Few weeks ago we bought a canary (Red Factor), and we realy enjoy his song but last Thursday we bought along an another canary assuming that it's a male... But it didn't sing the older canary we have the "red factor one" singed the next day's morning we got him, but this new guy didn't sing at all and now the the older one doesn't sing as much as it was. What Happened? And could this new one be a female? I'll provides some pics if needed.


----------



## suewhite (Oct 31, 2009)

I would think you've got a female as my males all try and out sing each other,are they in the same cage if so I would expect 2 males to fight,looks like you might have baby canaries in the spring


----------



## M.R Drake (Sep 1, 2010)

suewhite said:


> I would think you've got a female as my males all try and out sing each other,are they in the same cage if so I would expect 2 males to fight,looks like you might have baby canaries in the spring


No no!! They are in different cages!! I don't know if this would help me but the new canary only.... Chirps? But doesn't sing at all!


----------



## SilverShaded (Feb 18, 2012)

Most likely a female!


----------



## M.R Drake (Sep 1, 2010)

Yup she's a female so,.... Should I put them together? I never tried to breed canaries before, any suggestions?


----------



## suewhite (Oct 31, 2009)

I breed them:001_smile:you need to put a nest pan in her cage with some nesting material she will start making a nest, when she has made the nest you can put the male in, keep there cages close together while she's making the nest.I would never breed mine until they are a year old.You will need egg food which you start giving once she has built the nest so she gets used to it and will feed it to the babies.Both should feed the babies but sometimes I have to take the male out as they sometimes get spiteful to the babies.Canary hens will have 3 to 4 clutches if you let them which I dont:001_smile:


----------



## M.R Drake (Sep 1, 2010)

Thanks everyone!!


----------



## SilverShaded (Feb 18, 2012)

If theyre in the same cage and in the mood stopping them breeding is the challenge :wink:


----------



## M.R Drake (Sep 1, 2010)

After the first clutch is successfully hatched and chicks have grown, they all will be separated.

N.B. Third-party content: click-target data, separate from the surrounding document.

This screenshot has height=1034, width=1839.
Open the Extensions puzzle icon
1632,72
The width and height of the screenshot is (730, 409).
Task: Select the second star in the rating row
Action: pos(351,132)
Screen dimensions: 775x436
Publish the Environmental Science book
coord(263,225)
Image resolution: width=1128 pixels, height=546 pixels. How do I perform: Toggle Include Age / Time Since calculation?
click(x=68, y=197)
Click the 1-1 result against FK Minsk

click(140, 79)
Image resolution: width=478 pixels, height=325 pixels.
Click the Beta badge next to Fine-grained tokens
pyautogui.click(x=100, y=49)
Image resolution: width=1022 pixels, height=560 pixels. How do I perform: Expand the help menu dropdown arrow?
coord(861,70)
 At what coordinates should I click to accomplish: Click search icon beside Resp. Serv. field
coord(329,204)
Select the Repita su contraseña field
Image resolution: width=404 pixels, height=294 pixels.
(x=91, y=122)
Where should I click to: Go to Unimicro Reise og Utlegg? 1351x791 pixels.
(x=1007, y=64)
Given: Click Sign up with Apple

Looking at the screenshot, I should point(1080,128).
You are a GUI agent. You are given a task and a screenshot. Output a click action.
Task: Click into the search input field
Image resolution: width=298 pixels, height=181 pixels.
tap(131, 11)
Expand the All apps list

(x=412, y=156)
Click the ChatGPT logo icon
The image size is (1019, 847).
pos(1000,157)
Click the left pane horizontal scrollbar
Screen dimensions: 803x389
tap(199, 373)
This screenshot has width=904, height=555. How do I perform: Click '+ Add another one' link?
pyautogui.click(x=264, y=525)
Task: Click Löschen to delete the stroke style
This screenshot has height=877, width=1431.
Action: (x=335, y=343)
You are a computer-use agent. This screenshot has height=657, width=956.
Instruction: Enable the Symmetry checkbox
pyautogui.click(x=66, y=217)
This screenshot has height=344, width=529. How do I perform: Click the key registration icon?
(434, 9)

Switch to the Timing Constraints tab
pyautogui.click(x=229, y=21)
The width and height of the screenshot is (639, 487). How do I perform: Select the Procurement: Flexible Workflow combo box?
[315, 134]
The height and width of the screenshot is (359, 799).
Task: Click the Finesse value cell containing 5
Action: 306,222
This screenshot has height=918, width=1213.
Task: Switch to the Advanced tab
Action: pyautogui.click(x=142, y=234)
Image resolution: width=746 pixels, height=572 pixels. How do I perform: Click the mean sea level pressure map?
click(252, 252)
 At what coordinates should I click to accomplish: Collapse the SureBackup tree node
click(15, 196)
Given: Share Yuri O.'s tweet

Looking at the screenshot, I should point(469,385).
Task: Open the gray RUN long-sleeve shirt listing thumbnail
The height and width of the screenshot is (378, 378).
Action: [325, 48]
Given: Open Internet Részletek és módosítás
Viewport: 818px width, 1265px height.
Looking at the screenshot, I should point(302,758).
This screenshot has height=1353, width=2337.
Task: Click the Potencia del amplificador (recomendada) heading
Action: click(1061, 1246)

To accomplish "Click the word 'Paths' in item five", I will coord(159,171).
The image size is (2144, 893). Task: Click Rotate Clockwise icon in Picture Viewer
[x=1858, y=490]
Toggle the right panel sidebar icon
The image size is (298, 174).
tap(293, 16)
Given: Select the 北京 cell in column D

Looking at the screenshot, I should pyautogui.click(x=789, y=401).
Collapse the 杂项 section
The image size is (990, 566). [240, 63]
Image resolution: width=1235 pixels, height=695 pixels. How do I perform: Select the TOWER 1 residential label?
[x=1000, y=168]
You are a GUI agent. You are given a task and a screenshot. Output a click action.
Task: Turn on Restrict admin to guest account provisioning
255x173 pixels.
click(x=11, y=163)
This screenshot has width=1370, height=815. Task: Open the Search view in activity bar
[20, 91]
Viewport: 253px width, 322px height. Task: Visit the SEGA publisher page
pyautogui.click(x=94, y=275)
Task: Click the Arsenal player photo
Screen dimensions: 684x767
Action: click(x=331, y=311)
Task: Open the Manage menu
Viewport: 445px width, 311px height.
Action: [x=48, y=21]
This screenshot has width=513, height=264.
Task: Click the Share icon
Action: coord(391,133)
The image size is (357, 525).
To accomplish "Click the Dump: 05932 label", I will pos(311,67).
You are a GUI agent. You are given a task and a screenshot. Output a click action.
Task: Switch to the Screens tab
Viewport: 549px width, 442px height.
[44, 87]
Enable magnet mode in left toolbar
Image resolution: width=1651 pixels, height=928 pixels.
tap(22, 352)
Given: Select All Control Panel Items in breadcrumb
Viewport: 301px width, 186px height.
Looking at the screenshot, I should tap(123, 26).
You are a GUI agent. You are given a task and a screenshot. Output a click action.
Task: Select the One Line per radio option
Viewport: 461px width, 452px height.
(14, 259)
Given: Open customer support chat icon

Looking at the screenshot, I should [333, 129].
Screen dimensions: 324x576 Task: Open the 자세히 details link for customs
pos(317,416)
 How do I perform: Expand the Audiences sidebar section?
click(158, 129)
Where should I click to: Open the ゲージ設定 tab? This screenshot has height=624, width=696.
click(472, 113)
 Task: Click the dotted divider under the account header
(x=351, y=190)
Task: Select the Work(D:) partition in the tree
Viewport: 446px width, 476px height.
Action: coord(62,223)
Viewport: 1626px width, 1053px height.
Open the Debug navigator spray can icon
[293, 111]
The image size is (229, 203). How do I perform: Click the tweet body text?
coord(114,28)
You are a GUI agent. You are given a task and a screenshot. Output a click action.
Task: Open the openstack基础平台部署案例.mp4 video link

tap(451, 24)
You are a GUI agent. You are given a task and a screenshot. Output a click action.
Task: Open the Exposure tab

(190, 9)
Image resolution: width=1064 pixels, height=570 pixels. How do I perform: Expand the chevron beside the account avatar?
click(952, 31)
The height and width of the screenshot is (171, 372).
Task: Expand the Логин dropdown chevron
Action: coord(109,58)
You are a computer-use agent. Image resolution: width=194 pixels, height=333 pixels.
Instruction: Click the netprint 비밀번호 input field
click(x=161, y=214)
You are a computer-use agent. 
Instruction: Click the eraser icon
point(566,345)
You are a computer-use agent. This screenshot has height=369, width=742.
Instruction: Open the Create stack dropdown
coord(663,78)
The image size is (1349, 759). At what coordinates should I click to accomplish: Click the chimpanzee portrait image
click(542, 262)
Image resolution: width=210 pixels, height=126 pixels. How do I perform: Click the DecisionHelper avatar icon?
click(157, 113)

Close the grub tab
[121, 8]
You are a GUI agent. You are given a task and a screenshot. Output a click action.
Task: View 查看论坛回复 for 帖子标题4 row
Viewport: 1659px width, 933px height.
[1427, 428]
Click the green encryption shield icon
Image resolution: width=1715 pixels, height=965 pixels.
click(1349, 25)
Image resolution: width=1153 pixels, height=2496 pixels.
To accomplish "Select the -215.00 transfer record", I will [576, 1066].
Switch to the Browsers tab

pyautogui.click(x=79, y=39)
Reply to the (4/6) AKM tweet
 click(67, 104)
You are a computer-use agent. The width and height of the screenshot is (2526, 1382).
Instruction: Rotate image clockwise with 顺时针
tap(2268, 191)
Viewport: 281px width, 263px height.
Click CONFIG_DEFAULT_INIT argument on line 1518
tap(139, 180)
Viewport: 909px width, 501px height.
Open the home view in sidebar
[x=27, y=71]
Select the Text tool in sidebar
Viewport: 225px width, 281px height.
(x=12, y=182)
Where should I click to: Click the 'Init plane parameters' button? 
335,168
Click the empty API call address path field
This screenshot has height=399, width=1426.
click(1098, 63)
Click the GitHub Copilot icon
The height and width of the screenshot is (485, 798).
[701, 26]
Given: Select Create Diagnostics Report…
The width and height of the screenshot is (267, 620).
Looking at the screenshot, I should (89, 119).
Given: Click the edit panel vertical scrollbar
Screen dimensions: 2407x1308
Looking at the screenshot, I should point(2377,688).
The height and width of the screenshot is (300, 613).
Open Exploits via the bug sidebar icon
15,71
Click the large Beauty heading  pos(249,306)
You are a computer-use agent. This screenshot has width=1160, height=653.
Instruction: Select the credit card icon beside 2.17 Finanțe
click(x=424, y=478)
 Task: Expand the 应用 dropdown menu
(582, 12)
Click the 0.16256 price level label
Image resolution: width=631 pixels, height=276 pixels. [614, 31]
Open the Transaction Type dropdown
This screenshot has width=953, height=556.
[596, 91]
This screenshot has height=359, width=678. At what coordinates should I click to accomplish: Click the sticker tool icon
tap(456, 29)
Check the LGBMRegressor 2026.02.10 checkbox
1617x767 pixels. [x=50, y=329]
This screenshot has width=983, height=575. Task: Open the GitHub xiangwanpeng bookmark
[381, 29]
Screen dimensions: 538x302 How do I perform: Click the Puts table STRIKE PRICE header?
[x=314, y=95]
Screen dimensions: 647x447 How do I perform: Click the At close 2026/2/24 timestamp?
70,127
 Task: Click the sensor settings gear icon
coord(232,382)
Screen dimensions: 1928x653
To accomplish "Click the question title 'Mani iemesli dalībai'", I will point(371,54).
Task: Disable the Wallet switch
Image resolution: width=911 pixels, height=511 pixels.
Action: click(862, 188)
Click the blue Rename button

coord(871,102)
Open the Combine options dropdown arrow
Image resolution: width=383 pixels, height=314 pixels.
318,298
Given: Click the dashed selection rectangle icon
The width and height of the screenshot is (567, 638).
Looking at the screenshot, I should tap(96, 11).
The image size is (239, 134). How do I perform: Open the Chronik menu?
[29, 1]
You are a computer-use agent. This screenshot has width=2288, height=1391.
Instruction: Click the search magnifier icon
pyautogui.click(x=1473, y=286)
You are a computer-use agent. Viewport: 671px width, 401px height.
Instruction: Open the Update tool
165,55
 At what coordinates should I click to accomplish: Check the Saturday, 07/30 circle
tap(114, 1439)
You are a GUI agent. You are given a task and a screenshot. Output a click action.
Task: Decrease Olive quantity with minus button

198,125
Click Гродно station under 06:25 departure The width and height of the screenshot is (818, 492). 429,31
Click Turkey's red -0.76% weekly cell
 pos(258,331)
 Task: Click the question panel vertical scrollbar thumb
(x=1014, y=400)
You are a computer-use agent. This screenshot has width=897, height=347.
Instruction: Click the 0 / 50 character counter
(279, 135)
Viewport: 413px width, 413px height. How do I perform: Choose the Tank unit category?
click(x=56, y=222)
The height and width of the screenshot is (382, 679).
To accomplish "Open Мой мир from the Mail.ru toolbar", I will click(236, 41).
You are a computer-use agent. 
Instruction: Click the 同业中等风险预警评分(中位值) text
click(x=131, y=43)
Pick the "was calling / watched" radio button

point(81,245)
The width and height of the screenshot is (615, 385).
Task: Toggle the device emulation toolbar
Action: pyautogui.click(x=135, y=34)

I know the side effects of over breeding birds


----------



## suewhite (Oct 31, 2009)

M.R Drake said:


> After the first clutch is successfully hatched and chicks have grown, they all will be separated.
> 
> I know the side effects of over breeding birds


My hens arent above building another nest on top of her chicks before they have fledged also they can start plucking the chicks to use the feathers in the nest,the joy of breeding canaries


----------



## M.R Drake (Sep 1, 2010)

OuCh what kind of mother is that!?:devil:


----------